Hedi Slimane’s debut offerings for Celine have spawned waiting lists in stores, LVMH chairman Bernard Arnault revealed at the group’s annual shareholders meeting on Thursday. The 50-year old creative made his highly-anticipated debut at Celine in January with a collection of typical short-and-tight, rocker-inspired Slimane fare, which was met with over-arching praise for what would certainly be the cause for commercial success, and at the same time, no shortage of reviews soaked which skepticism due to the seeming lack of evolution in aesthetic compared to the nearly-identical wares he shown during his tenure at rival conglomerate Kering-owned Saint Laurent.

Less than a week prior, LVMH Moët Hennessy Louis Vuitton’s chief financial officer Jean-Jacques Guiony set a slightly more cautious – but nonetheless “extremely optimistic” – tone about Celine in a call with investors, revealing that with Slimane’s debut Spring/Summer 2019 collection just hitting stores, “it’s just the beginning of it,” and “too early” the properly gauge commercial success.

When asked by Bernstein’s luxury segment analyst Luca Solca about the state of Celine, including the “mixed reviews” he says that the financial consultancy is getting “on our end from our contacts” about Slimane’s Celine, Guiony stated that LVMH has received no such thing.

“You mentioned that you got mixed report or reviews,” Guiony told Sola, but “actually we [did not].” The CFO continued, “We had a very, very good runway show in late February, early March and we got nothing in terms of mixed review for that. All the reviews were extremely positive. So we remain extremely optimistic that as far as Celine is concerned but it’s too early to comment.”

Elsewhere under the LVMH umbrella, Guiony announced that the Louis Vuitton brand will host 100 different pop-up events this year as part of a larger plan to maintain its spot atop the luxury fashion food chain. Guiony told analysts that the brand’s temporary outposts – such as the one staged in London’s Mayfair neighborhood in October in furtherance of its plan to slowly roll out menswear director Virgil Abloh’s debut offerings –  are “extremely important … because [they] enable us to be talking in a different way to our clients and add flexibility with our network.”

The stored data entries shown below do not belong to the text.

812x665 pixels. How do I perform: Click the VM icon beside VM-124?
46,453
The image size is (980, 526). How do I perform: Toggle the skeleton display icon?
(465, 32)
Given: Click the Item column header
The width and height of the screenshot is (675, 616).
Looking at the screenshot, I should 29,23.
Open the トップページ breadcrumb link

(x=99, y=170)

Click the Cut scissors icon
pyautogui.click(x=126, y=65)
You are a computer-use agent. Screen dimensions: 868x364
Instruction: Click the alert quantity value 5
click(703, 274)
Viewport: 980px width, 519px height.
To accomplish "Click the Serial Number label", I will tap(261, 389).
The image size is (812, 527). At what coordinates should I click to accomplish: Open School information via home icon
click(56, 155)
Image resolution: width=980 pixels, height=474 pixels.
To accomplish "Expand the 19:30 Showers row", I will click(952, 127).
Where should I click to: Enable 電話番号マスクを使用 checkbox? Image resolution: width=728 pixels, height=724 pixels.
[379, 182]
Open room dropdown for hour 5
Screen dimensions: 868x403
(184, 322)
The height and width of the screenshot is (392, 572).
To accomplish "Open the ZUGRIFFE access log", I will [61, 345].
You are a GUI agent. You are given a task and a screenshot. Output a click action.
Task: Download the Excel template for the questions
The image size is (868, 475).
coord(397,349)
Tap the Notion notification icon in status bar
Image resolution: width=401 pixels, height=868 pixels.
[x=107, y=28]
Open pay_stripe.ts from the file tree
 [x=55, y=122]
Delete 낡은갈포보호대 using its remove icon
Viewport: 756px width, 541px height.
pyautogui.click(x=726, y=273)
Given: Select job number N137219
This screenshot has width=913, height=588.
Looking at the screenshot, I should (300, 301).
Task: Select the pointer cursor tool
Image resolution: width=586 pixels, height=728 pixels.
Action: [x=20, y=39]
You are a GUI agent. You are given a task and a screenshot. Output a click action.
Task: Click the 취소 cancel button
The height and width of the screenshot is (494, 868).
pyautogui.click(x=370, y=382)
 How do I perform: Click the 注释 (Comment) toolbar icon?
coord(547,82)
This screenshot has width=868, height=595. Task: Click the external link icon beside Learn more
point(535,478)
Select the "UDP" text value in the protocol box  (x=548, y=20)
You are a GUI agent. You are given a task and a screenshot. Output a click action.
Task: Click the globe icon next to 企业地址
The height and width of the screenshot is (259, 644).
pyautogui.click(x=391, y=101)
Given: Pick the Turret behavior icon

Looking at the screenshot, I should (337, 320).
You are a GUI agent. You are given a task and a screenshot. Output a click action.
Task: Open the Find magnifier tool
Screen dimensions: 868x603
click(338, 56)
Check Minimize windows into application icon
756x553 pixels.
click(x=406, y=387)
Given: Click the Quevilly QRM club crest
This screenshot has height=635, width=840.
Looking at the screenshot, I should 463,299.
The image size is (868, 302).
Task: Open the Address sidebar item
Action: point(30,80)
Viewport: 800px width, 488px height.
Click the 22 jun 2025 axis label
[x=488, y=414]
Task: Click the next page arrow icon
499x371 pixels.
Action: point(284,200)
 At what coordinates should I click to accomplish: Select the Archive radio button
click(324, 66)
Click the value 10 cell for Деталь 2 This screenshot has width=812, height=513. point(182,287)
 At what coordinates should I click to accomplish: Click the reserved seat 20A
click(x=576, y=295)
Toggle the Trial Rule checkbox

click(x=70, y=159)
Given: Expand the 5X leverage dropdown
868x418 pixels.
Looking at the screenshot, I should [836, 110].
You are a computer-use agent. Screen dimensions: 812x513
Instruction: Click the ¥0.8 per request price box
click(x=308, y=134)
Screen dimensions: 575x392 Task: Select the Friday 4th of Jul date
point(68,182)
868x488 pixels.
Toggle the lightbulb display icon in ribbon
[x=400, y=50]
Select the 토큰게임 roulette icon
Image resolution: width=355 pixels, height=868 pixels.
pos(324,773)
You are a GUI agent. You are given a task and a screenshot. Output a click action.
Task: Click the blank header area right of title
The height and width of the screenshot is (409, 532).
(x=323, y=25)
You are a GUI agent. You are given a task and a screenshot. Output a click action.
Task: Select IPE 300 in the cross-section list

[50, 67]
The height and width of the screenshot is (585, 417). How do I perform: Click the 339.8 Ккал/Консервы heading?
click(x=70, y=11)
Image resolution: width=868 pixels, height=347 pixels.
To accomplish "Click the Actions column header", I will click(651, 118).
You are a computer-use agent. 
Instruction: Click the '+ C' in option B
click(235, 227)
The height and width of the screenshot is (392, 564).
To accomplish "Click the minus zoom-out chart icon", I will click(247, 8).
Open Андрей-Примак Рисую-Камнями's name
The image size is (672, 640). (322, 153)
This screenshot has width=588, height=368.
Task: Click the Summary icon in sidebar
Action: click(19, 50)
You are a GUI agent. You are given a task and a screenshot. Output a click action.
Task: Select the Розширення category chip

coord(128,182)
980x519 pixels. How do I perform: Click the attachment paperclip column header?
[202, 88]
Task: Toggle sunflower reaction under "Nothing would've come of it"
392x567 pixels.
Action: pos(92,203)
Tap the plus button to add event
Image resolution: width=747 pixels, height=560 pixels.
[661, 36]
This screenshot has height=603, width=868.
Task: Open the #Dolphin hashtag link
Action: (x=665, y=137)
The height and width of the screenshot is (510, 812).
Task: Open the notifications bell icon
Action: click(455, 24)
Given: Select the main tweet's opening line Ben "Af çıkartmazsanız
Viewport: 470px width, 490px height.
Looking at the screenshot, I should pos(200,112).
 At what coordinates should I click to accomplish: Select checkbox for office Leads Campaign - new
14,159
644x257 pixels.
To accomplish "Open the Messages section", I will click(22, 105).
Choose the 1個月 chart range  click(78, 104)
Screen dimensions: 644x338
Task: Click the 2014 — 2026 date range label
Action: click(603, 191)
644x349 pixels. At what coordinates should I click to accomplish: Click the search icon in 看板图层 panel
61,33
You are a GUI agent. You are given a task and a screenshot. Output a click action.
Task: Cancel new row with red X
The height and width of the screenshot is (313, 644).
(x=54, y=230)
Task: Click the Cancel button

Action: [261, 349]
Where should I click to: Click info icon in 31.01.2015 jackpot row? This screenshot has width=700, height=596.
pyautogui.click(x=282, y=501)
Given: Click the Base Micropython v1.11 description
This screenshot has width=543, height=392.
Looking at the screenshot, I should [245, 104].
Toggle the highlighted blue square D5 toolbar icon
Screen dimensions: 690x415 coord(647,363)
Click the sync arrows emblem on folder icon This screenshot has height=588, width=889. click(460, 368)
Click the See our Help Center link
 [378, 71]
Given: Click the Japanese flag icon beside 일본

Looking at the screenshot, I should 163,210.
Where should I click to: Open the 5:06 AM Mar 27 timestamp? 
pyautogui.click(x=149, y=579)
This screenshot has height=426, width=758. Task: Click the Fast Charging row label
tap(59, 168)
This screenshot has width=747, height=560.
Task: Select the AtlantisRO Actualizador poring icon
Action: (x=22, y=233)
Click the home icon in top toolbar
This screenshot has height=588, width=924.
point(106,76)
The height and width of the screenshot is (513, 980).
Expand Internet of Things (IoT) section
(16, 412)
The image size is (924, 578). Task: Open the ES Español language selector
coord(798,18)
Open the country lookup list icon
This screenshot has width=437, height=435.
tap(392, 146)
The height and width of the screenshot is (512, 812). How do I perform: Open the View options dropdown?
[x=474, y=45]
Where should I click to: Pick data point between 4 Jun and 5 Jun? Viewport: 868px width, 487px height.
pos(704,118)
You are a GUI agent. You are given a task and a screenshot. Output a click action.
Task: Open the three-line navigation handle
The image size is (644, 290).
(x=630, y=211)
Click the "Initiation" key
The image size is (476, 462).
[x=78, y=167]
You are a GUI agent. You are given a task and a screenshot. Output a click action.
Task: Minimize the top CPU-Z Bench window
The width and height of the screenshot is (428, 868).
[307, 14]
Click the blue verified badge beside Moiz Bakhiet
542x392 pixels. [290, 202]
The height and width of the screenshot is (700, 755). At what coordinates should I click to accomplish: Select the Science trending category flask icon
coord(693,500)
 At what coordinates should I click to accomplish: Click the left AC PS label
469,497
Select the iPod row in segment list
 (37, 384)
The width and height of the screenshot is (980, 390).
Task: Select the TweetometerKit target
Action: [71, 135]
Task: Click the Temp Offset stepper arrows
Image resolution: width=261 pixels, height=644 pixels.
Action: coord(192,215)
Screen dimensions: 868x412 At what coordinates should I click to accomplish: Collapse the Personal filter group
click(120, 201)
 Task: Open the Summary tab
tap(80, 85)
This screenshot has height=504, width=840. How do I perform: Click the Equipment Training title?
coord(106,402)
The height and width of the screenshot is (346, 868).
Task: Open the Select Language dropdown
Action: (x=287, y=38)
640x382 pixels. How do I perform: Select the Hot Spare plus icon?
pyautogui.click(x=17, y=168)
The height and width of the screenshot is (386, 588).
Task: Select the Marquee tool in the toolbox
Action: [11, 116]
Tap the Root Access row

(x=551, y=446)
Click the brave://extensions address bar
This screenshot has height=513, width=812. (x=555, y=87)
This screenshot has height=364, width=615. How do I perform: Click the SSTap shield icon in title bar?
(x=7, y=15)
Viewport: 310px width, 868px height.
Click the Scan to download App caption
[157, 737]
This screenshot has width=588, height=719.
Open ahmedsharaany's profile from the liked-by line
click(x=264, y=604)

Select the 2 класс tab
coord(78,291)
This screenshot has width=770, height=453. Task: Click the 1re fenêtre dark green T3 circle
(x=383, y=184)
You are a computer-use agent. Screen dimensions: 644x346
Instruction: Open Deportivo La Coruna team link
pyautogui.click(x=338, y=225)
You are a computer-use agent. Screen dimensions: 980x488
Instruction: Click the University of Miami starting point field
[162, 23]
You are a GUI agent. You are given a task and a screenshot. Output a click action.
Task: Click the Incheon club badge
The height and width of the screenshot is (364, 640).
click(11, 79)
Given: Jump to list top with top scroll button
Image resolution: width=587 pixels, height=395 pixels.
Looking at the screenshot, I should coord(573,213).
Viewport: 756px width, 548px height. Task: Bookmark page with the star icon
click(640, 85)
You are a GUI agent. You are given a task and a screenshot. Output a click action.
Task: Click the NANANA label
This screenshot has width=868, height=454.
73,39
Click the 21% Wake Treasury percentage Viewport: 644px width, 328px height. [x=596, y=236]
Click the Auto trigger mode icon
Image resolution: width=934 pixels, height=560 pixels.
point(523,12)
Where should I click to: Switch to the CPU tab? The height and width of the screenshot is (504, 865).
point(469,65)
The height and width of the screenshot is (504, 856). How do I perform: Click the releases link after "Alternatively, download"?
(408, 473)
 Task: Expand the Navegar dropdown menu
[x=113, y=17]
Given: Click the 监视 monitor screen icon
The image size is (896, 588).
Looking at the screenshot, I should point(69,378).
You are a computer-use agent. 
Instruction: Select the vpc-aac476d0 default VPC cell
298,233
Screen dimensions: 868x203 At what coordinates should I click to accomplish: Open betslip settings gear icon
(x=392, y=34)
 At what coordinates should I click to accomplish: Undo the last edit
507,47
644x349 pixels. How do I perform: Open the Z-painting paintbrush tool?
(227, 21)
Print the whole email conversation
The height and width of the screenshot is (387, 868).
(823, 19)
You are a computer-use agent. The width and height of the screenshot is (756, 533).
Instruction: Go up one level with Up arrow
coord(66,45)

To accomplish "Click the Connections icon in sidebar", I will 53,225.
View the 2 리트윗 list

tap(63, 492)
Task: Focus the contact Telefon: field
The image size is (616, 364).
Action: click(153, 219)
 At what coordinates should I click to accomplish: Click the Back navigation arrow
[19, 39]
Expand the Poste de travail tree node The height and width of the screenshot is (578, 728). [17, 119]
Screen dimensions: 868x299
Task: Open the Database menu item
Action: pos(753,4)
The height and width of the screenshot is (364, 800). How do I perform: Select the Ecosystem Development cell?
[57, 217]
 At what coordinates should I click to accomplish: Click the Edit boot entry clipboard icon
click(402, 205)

In his view, Giony stated that in addition to demand throughout the world, including in China, largely for the brand’s leather goods, as distinct from men’s and women’s ready-to-wear, which is “not a major business” for Vuitton, the main drivers for the Paris-based conglomerate’s marquee brand are “obviously a combination of marketing products and distribution strategies.” Pop up shops fall neatly within that realm.

With revenues of over 10 billion euros ($11.27 billion), Louis Vuitton holds the title of the world’s biggest luxury brand by sales, “with privately-owned Chanel clipping at its heels, and Kering’s star brand Gucci on a mission to overtake it,” per Reuters.